*Extract provided*:
···

# parliament hinges



## frank (1 Dec 2005)

has anyone fitted parliament hinges is there a certain way of fitting them,i dont want to ruin the doors if i fit them wrong .

tia frank


----------



## JFC (1 Dec 2005)

I fit them with the flat of the hinge top and bottom flush with the edge like a normal hinge . What are you hanging on them ? I find them very weak and they drop if the door is fitted with a d/g/kglass unit .
Be careful when hanging the door not to leave to much weight on one hinge , get the door where you want it then attach both hinges if you try to do the top then swing the bottom into place you will need a new top hinge .Elevation hinges are better for heavier doors IMHO .


----------



## frank (1 Dec 2005)

jfc the doors are barn type d/g/k glass the sizes are bottom door 105cm x85cm the top is 105cmx 120cm its for the conservatory we have just built the doors will open outwards and fold back if you know what i mean ,the hinges are brass 10cmx6.5cmx4mm i have two pairs,do you think i should put 3 hinges on each door ?the wood is meranti .


frank


----------



## Alf (1 Dec 2005)

frank":28hmaeyf said:


> has anyone fitted parliament hinges is there a certain way of fitting them


Democratically?


----------



## JFC (1 Dec 2005)

Frank , every time i use parliament hinges i have problems but i have seen some work well , the door sizes you mention dont sound that big but elevation hinges are far stronger but look ugly as they are flat lump of brass that stick out rather than the sleek parliament hinge . As you already have the hinges you may as well try it ....... Im just not a fan of them .


----------



## frank (1 Dec 2005)

jfc what are elevation hinges i tried a search for them but no luck do they go under any other name .

tia frank


----------



## DaveL (1 Dec 2005)

frank":115umi4j said:


> jfc what are elevation hinges i tried a search for them but no luck do they go under any other name .

···

*Given data*:
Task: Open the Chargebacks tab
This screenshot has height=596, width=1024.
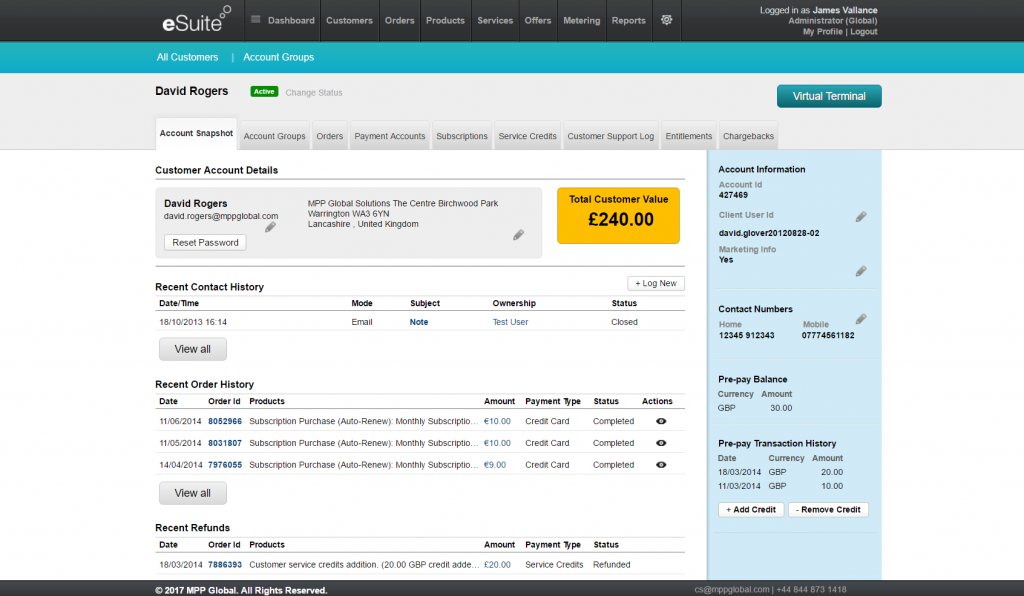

···

*Set of tasks*:
a - In the parliament hinges thread, what wood are the conservatory doors made of?
b - Echo the parliament hinges thread between "I fit them with" and "is meranti .", inclusive.
c - Translate this sentence from the parliament hinges thread into Spanish: "What are you hanging on them?"

*Problem solutions*:
a - Meranti.

b -
I fit them with the flat of the hinge top and bottom flush with the edge like a normal hinge . What are you hanging on them ? I find them very weak and they drop if the door is fitted with a d/g/kglass unit .
Be careful when hanging the door not to leave to much weight on one hinge , get the door where you want it then attach both hinges if you try to do the top then swing the bottom into place you will need a new top hinge .Elevation hinges are better for heavier doors IMHO .


----------



## frank (1 Dec 2005)

jfc the doors are barn type d/g/k glass the sizes are bottom door 105cm x85cm the top is 105cmx 120cm its for the conservatory we have just built the doors will open outwards and fold back if you know what i mean ,the hinges are brass 10cmx6.5cmx4mm i have two pairs,do you think i should put 3 hinges on each door ?the wood is meranti .

c - ¿Qué vas a colgar en ellas?